Gouvernance
« Repenser le numérique pour développer la culture »
Par Patrick Brébion, publié le 24 février 2022
Depuis 2019, le ministère de la Culture a initié un plan de transformation numérique avec un double objectif de remise à niveau et d’appui au secteur. Si la crise sanitaire a impacté les acteurs, elle a aussi boosté l’adoption de nouveaux usages culturels. La DSI prend en compte cette nouvelle donne dans le cadre d’une stratégie numérique culturelle.
Entretien avec ROMAIN DELASSUS, chef du service du numérique, ministère de la Culture
Le ministère de la Culture couvre un large spectre, du patrimoine à l’art vivant en passant par les musées. Quel est le rôle de la DSI dans ce contexte ?
Le ministère couvre effectivement des activités très diversifiées. Il est en charge du livre, des musées, de la valorisation du patrimoine, des archives, des arts vivants, des arts plastiques, du théâtre, de l’archéologie, du cinéma, des jardins et paysages… Sa mission a évolué dans le temps et l’hétérogénéité de son SI reflète cette évolution.
Le ministère compte environ 7 000 agents, dont la majeure partie travaille en région au sein des directions régionales des affaires culturelles, les Drac.
Jusqu’en 2019, la DSI comptait environ 60 agents en central et quelques autres, en général entre un et trois, dans chaque direction régionale, principalement en charge de la bureautique. À l’époque, le SI restait peu adapté au contexte, surtout sur le plan de la mobilité. Illustration la plus parlante, seuls 10 % des agents étaient équipés d’ordinateurs portables quand leur rôle, en particulier en région, suppose de nombreux déplacements.
Les enjeux de transformation étaient majeurs et, en novembre 2019, une mission m’a été confiée pour mettre en place une nouvelle entité transverse en charge de l’IT de gestion classique et de l’appui à la transformation numérique des politiques culturelles. Il ne s’agit plus seulement d’utiliser le numérique en tant qu’outil, pour faciliter la circulation des contenus culturels comme leur accès, mais de bâtir une stratégie numérique prenant en compte la mutation des usages et les enjeux économiques du secteur.
Comment avez-vous traversé la crise ?
Moment particulièrement difficile pour tous les acteurs, la crise a bien sûr ralenti plusieurs projets côté DSI. Mais, elle a aussi été parallèlement un facteur accélérateur pour de nouvelles pratiques tant en interne, les agents ont adopté le télétravail, qu’avec les acteurs du monde culturel, nos « métiers ».
Elle a été un révélateur de l’hétérogénéité du SI existant. Lors du premier confinement, le ministère nous a demandé de publier la liste des lieux culturels avec les informations de réouverture. L’absence de toute centralisation des informations a compliqué la tâche.
A contrario, la crise a boosté des initiatives visant à numériser certaines pratiques comme la visite de musées virtuels ; ce qu’a pu montrer le projet #CultureChezNous que nous avons conduit. L’utilisation massive du numérique avait déjà été initiée avec le Pass culture. Pour rappel, ce dernier a pour objectif d’encourager la rencontre entre les acteurs culturels et les utilisateurs, les jeunes en priorité. Il prend la forme d’une application permettant de découvrir et réserver des propositions culturelles de proximité et des offres numériques.

Consignes -> Prolongez l'entretien sur la transformation numérique du ministère de la Culture en reprenant juste après la dernière phrase de l'extrait source ci-dessus.

Données source ->
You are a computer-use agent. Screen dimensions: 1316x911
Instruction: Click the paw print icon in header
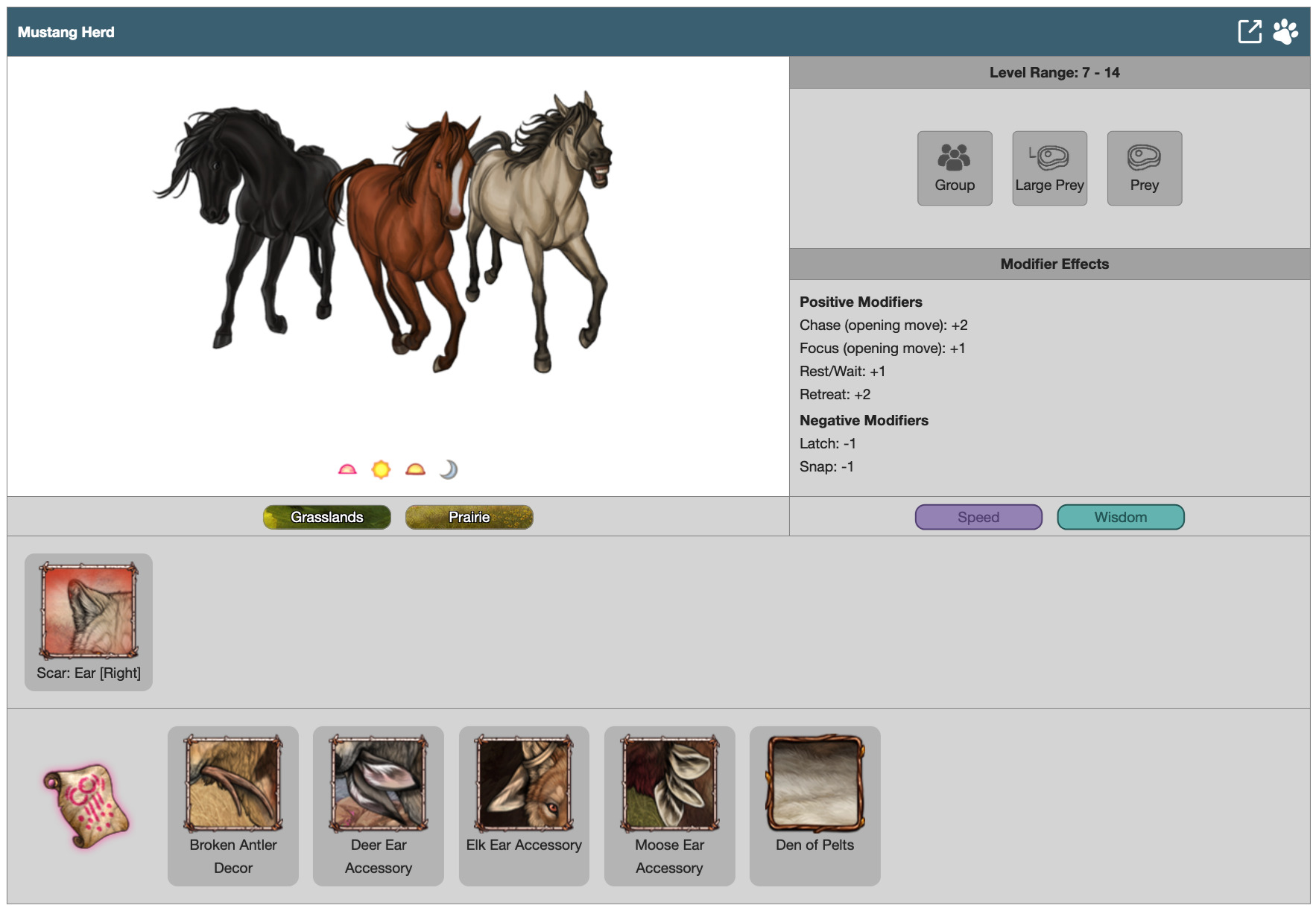pyautogui.click(x=1285, y=32)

Réponse ->
Au-delà de ces constats et projets, une question de fond s’est posée : repenser le numérique comme un outil d’appui, mais aussi comme une composante de la culture. Comme je l’ai souligné, nous travaillons sur la mise au point d’une stratégie numérique culturelle.
Où en êtes-vous aujourd’hui dans la transformation de l’IT ? Quels sont les grands projets en cours ?
Le Service du numérique compte aujourd’hui 100 collaborateurs. La centralisation en cours se traduira par la relocalisation des équipes, jusqu’ici implantées sur plusieurs sites.
Pour les infras, et comme le préconise la doctrine de l’État en la matière, nous nous reposons sur les datacenters des ministères régaliens, celui des Douanes et de la DGFIP.
Côté applications de gestion, les agents sont gérés par le SIRH RenoirRH et le SI financier est Chorus. Le Service du numérique prend en charge les autres applications. La migration sur Exchange et Outlook est aujourd’hui finalisée.
Aujourd’hui, trois familles de produits sont en cours. Environ 300 sites web sont en ligne, liés à des événements comme la Fête de la musique, les Journées du patrimoine… Nous les mettons à jour pour suivre la réglementation du RGPD ou le référentiel d’accessibilité. L’objectif est de rationnaliser et aussi de sécuriser cet existant pour le ramener au chiffre de 50 avec une usine à sites.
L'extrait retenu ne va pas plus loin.